• WHAT TO DO:
Set down, please, the line that contains "Click the registered" and every line that follows it to the end of the records, exactly; do not include pictures.

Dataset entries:
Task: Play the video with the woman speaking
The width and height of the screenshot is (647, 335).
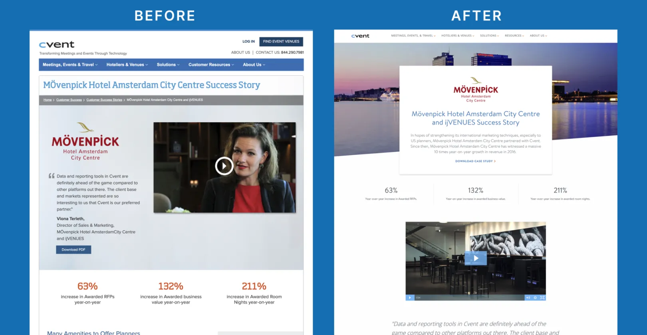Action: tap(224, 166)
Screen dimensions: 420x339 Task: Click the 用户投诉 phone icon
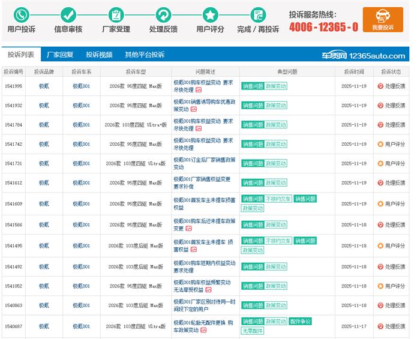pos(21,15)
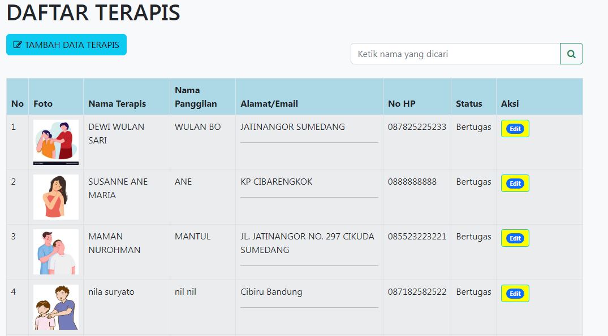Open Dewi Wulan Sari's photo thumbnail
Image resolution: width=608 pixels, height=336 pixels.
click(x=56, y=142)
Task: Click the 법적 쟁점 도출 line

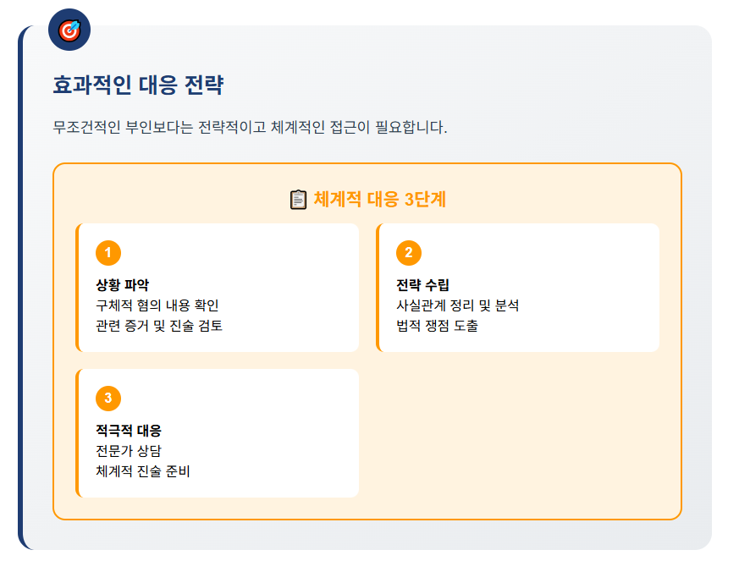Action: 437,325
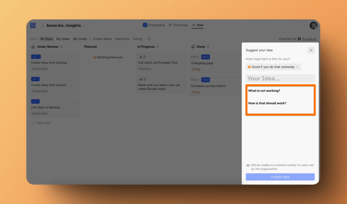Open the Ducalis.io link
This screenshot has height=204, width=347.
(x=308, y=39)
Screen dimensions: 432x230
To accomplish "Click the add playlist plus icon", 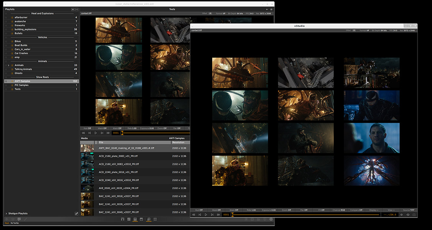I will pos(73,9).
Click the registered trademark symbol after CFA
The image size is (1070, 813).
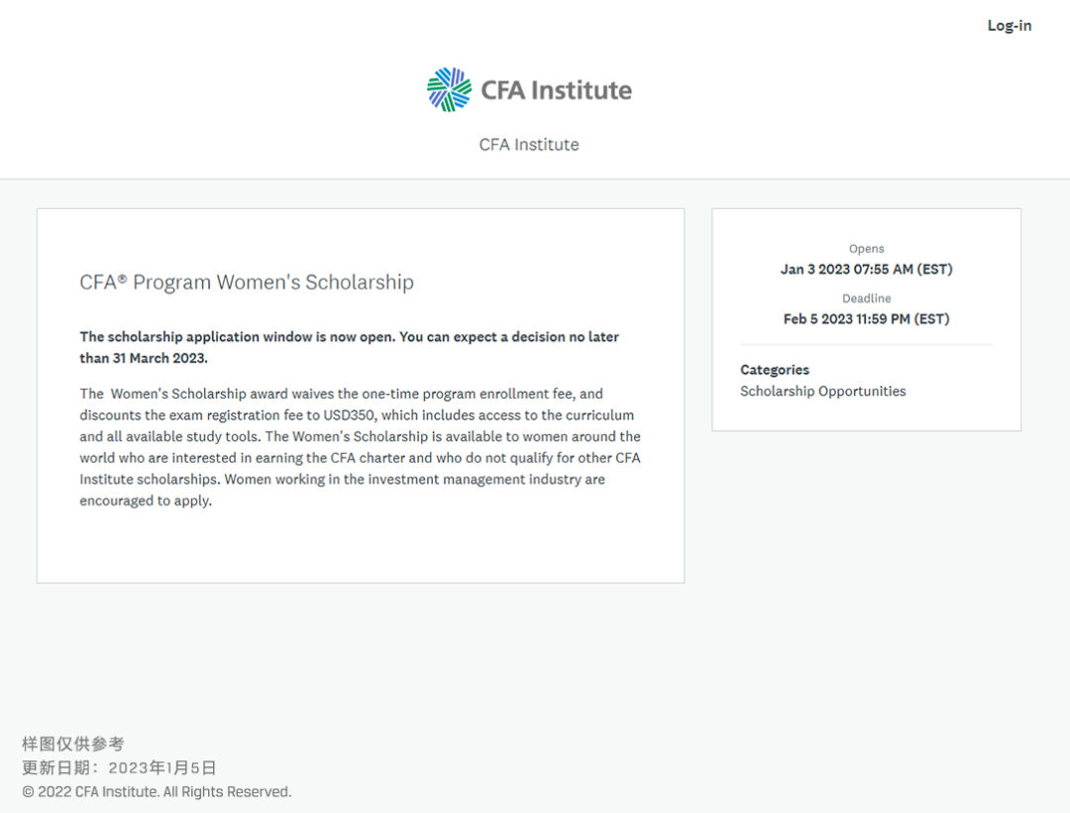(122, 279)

• PROBLEM SOLUTION:
Click the registered trademark symbol after CFA
The image size is (1070, 813).
(122, 279)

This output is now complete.